Rosa Luxemburg is not dead. She was murdered in Berlin on January 15, 1919, by the executioners of the German counter-revolution. She was brutally executed; shot point-blank in the left temple. Her body was thrown into the Landwehr, one of the canals of the Spree River, and only found on 31 May, five months later. She was buried on June 13, accompanied by a crowd in procession to the Friedrichsfelde cemetery in the same Berlin. Rosa Luxemburg was only 48 years old.

In 1929, the playwright and poet Bertolt Brecht marked the tenth anniversary of Rosa Luxemburg’s death with the poem Epitaph.

“Here lies, buried, Rosa Luxemburg, a Jewess from Poland, a pioneer of the German working class, killed on the orders of the German oppressors. You the oppressed ones, bury your discord.”

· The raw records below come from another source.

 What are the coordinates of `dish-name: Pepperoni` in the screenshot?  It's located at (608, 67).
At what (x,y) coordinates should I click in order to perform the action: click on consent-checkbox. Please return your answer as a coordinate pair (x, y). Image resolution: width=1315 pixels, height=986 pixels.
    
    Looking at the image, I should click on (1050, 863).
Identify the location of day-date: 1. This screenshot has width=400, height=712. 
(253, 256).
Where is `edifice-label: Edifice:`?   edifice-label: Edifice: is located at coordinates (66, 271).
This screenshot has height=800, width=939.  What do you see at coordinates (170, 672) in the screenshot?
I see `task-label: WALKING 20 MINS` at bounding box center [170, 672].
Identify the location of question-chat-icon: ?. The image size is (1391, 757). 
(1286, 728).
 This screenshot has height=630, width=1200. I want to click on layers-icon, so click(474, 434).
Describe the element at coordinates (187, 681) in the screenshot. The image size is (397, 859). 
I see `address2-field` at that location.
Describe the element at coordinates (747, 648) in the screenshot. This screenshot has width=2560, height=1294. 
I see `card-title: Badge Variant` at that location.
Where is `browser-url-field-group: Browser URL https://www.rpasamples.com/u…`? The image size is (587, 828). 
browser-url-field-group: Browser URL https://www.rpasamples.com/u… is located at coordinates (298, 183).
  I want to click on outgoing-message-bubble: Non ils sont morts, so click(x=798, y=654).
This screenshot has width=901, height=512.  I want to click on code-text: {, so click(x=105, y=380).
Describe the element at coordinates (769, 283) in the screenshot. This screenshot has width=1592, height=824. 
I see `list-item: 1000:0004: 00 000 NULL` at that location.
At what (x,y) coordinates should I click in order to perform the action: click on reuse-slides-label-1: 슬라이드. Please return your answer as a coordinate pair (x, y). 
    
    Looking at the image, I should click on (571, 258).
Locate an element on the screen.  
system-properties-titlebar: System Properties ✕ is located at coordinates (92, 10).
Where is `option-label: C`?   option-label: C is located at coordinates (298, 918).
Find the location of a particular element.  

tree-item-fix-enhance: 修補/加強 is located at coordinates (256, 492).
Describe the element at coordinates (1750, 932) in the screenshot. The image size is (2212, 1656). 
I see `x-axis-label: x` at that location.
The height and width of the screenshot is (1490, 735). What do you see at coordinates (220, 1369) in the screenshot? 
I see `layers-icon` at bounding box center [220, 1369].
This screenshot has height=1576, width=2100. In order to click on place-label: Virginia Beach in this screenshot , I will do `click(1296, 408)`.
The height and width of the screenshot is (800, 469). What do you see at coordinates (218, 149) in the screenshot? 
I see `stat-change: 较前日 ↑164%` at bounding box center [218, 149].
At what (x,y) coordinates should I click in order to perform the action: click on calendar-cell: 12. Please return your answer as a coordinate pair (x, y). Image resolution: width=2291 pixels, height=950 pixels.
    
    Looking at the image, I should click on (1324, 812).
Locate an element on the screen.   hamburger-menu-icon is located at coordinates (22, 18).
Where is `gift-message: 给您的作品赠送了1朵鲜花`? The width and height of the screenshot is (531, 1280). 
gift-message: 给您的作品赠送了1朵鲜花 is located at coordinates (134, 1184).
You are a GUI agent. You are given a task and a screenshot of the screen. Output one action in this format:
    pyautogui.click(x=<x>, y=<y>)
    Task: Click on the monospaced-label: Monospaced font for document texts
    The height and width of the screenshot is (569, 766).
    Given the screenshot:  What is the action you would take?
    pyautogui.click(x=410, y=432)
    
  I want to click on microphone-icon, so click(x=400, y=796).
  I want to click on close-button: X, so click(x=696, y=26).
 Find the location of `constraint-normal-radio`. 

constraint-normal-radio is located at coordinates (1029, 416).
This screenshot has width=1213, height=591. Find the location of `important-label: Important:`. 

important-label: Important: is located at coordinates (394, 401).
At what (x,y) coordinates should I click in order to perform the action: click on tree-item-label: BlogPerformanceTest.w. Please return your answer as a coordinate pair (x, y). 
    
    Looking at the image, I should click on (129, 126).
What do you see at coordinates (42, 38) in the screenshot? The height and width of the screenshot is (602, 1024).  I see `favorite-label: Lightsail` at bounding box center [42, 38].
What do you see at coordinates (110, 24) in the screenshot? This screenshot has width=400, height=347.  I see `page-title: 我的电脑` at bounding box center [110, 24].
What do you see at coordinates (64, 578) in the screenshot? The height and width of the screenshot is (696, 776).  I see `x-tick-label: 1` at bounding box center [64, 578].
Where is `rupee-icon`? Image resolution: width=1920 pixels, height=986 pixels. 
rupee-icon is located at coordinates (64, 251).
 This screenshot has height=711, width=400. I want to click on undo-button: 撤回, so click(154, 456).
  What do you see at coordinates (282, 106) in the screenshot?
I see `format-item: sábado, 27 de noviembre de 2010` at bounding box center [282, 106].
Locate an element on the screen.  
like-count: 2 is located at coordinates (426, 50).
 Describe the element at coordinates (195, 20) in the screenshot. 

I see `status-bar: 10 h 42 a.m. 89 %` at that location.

To render our homage to Rosa Luxemburg, in the Lilac Week of Comuna our organisation, is commitment and testimony to the revolutionary tradition, as in Michael Lowy who always tells us how he discovered Rosa Luxemburg. It is energising us in the material force of her ideas, it is a perennial inspiration. Perhaps also the new generations of fighters will read Rosa, to write with the red ink of Rebellion and Hope. Hail to the 150 years of Rosa Luxemburg’s living and subversive memory, which is still alive among revolutionary feminists!

Vanda Souto is a social scientist, a feminist militant of Comuna, of the PSOL, and of the IV International.